# [WHAT YOU HAVE TO DO]
Beneath this instruction is a block of data; output from it exactly the lines that run from the one containing "Würfel (41, 149)" through the one containing "Распродажа сантехники и", inclusive.

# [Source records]
━━━━━━
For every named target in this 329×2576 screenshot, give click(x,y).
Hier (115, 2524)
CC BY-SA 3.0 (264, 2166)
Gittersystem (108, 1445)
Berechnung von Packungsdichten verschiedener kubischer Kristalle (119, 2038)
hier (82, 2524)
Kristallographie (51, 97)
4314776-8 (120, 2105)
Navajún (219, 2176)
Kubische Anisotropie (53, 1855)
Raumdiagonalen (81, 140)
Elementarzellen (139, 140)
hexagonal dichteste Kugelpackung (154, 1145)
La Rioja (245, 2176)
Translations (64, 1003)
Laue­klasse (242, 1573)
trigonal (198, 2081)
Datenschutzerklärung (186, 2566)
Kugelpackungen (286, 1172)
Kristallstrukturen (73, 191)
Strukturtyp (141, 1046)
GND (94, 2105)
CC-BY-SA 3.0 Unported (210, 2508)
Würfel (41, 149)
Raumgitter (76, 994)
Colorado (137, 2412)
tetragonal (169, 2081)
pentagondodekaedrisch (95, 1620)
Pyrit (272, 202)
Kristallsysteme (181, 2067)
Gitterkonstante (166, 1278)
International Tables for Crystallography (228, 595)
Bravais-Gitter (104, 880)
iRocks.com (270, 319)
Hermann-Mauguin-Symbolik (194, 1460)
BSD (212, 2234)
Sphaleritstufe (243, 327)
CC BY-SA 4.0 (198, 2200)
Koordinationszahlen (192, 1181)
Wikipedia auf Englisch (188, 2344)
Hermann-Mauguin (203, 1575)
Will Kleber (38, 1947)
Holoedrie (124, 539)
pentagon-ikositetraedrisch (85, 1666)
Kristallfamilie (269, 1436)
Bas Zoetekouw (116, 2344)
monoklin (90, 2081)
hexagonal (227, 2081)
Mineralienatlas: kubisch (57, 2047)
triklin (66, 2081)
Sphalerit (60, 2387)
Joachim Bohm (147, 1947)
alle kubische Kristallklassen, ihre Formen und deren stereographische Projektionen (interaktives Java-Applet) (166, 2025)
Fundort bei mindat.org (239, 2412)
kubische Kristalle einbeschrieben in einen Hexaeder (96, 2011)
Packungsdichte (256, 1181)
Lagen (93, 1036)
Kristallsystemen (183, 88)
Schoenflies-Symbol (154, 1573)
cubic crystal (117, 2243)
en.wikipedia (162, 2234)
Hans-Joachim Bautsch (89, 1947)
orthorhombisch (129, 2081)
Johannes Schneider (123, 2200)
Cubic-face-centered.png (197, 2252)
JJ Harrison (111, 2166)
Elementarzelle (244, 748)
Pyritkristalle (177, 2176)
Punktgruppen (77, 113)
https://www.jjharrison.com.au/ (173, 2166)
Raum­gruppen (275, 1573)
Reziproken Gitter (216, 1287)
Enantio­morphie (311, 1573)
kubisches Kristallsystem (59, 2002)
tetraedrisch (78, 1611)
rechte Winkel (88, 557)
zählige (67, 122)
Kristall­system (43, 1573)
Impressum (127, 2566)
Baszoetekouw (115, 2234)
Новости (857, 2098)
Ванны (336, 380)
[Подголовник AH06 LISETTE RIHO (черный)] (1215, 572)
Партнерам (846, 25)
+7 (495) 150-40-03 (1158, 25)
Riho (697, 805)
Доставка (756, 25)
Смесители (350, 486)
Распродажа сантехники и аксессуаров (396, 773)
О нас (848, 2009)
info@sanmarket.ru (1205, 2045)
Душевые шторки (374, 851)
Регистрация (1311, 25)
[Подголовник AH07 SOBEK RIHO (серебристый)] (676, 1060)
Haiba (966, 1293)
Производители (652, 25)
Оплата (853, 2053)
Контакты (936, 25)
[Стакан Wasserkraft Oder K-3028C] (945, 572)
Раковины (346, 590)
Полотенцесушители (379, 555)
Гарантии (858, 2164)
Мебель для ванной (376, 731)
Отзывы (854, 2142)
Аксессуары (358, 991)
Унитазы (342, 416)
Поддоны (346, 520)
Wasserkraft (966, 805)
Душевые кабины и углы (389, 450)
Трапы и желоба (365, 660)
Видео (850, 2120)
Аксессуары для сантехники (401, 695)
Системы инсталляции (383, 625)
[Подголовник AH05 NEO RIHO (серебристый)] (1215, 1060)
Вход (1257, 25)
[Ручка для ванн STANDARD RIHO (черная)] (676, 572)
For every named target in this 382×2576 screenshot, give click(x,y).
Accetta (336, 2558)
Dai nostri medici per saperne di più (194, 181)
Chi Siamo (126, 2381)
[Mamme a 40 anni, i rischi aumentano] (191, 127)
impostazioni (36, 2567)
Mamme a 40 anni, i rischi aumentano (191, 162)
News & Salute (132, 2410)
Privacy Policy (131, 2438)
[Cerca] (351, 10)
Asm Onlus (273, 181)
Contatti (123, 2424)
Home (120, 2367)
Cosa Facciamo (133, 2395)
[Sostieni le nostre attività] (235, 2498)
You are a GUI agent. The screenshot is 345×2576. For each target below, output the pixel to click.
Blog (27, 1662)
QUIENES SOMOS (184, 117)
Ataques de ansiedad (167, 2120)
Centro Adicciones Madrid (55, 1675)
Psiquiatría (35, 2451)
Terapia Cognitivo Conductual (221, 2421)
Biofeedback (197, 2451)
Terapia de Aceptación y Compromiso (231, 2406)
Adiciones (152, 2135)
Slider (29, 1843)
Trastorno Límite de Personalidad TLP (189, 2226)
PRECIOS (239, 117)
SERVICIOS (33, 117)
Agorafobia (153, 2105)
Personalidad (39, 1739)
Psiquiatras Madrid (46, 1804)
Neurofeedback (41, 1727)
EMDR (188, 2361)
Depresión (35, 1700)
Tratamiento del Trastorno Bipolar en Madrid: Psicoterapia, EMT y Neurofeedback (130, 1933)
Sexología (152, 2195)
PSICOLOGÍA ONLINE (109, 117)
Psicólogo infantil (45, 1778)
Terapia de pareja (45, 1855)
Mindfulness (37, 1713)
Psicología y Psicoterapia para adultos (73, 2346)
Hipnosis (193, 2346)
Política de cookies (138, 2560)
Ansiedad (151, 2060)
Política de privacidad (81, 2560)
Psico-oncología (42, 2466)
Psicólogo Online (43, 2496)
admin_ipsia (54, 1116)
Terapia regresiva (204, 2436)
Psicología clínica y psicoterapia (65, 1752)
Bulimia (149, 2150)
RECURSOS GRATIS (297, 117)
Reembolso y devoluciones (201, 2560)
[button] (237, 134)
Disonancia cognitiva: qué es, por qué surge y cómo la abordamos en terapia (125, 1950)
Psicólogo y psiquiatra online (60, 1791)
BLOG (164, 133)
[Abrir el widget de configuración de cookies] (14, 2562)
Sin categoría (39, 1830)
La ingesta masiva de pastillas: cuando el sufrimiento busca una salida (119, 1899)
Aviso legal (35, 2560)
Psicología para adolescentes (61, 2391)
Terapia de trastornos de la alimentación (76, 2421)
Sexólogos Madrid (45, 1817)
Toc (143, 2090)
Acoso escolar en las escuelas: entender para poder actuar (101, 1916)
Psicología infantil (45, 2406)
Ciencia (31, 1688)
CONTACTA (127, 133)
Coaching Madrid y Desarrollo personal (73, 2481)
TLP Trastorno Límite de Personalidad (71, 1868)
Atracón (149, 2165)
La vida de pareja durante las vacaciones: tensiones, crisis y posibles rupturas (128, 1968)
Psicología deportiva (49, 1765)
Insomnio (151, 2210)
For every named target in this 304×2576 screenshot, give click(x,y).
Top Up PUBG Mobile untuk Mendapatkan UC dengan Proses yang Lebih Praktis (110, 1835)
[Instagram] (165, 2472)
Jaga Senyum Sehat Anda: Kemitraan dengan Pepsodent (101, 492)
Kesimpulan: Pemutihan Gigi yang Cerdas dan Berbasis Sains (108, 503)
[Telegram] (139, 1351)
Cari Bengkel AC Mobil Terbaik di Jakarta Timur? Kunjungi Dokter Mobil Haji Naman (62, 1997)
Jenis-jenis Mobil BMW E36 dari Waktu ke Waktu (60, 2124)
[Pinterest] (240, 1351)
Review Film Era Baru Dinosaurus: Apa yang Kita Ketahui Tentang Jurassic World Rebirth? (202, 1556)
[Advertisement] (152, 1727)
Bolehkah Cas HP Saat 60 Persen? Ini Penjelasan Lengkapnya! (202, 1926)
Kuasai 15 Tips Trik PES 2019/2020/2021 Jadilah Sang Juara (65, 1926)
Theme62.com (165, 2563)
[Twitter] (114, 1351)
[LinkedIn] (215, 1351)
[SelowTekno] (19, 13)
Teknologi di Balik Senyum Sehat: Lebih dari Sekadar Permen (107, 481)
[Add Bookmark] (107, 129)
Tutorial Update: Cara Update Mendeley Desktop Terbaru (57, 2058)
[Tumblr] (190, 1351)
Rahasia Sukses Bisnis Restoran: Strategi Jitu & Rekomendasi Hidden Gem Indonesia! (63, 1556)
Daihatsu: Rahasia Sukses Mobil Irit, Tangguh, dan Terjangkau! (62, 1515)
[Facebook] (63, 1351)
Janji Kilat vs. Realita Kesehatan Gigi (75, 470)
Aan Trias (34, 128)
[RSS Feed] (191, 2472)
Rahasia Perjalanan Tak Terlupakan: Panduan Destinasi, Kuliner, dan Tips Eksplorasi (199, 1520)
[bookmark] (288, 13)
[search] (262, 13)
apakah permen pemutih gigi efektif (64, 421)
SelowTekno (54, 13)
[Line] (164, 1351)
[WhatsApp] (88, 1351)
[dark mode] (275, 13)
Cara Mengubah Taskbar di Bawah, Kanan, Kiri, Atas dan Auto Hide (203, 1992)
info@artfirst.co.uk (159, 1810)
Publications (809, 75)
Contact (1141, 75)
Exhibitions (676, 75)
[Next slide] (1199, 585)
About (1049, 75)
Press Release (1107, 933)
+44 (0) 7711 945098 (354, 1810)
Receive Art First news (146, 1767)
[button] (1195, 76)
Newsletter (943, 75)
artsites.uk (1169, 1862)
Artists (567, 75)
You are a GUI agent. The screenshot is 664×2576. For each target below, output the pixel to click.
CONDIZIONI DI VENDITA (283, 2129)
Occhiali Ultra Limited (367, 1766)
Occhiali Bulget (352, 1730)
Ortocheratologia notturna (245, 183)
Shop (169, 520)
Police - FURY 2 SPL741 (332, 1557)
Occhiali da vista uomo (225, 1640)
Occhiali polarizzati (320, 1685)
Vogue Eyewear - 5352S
━━━━━━
# [THE ANSWER]
Würfel (41, 149)
Raumgitter (76, 994)
Colorado (137, 2412)
tetragonal (169, 2081)
pentagondodekaedrisch (95, 1620)
Pyrit (272, 202)
Kristallsysteme (181, 2067)
Gitterkonstante (166, 1278)
International Tables for Crystallography (228, 595)
Bravais-Gitter (104, 880)
iRocks.com (270, 319)
Hermann-Mauguin-Symbolik (194, 1460)
BSD (212, 2234)
Sphaleritstufe (243, 327)
CC BY-SA 4.0 (198, 2200)
Koordinationszahlen (192, 1181)
Wikipedia auf Englisch (188, 2344)
Hermann-Mauguin (203, 1575)
Will Kleber (38, 1947)
Holoedrie (124, 539)
pentagon-ikositetraedrisch (85, 1666)
Kristallfamilie (269, 1436)
Bas Zoetekouw (116, 2344)
monoklin (90, 2081)
hexagonal (227, 2081)
Mineralienatlas: kubisch (57, 2047)
triklin (66, 2081)
Sphalerit (60, 2387)
Joachim Bohm (147, 1947)
alle kubische Kristallklassen, ihre Formen und deren stereographische Projektionen (interaktives Java-Applet) (166, 2025)
Fundort bei mindat.org (239, 2412)
kubische Kristalle einbeschrieben in einen Hexaeder (96, 2011)
Packungsdichte (256, 1181)
Lagen (93, 1036)
Kristallsystemen (183, 88)
Schoenflies-Symbol (154, 1573)
cubic crystal (117, 2243)
en.wikipedia (162, 2234)
Hans-Joachim Bautsch (89, 1947)
orthorhombisch (129, 2081)
Johannes Schneider (123, 2200)
Cubic-face-centered.png (197, 2252)
JJ Harrison (111, 2166)
Elementarzelle (244, 748)
Pyritkristalle (177, 2176)
Punktgruppen (77, 113)
https://www.jjharrison.com.au/ (173, 2166)
Raum­gruppen (275, 1573)
Reziproken Gitter (216, 1287)
Enantio­morphie (311, 1573)
kubisches Kristallsystem (59, 2002)
tetraedrisch (78, 1611)
rechte Winkel (88, 557)
zählige (67, 122)
Kristall­system (43, 1573)
Impressum (127, 2566)
Baszoetekouw (115, 2234)
Новости (857, 2098)
Ванны (336, 380)
[Подголовник AH06 LISETTE RIHO (черный)] (1215, 572)
Партнерам (846, 25)
+7 (495) 150-40-03 (1158, 25)
Riho (697, 805)
Доставка (756, 25)
Смесители (350, 486)
Распродажа сантехники и аксессуаров (396, 773)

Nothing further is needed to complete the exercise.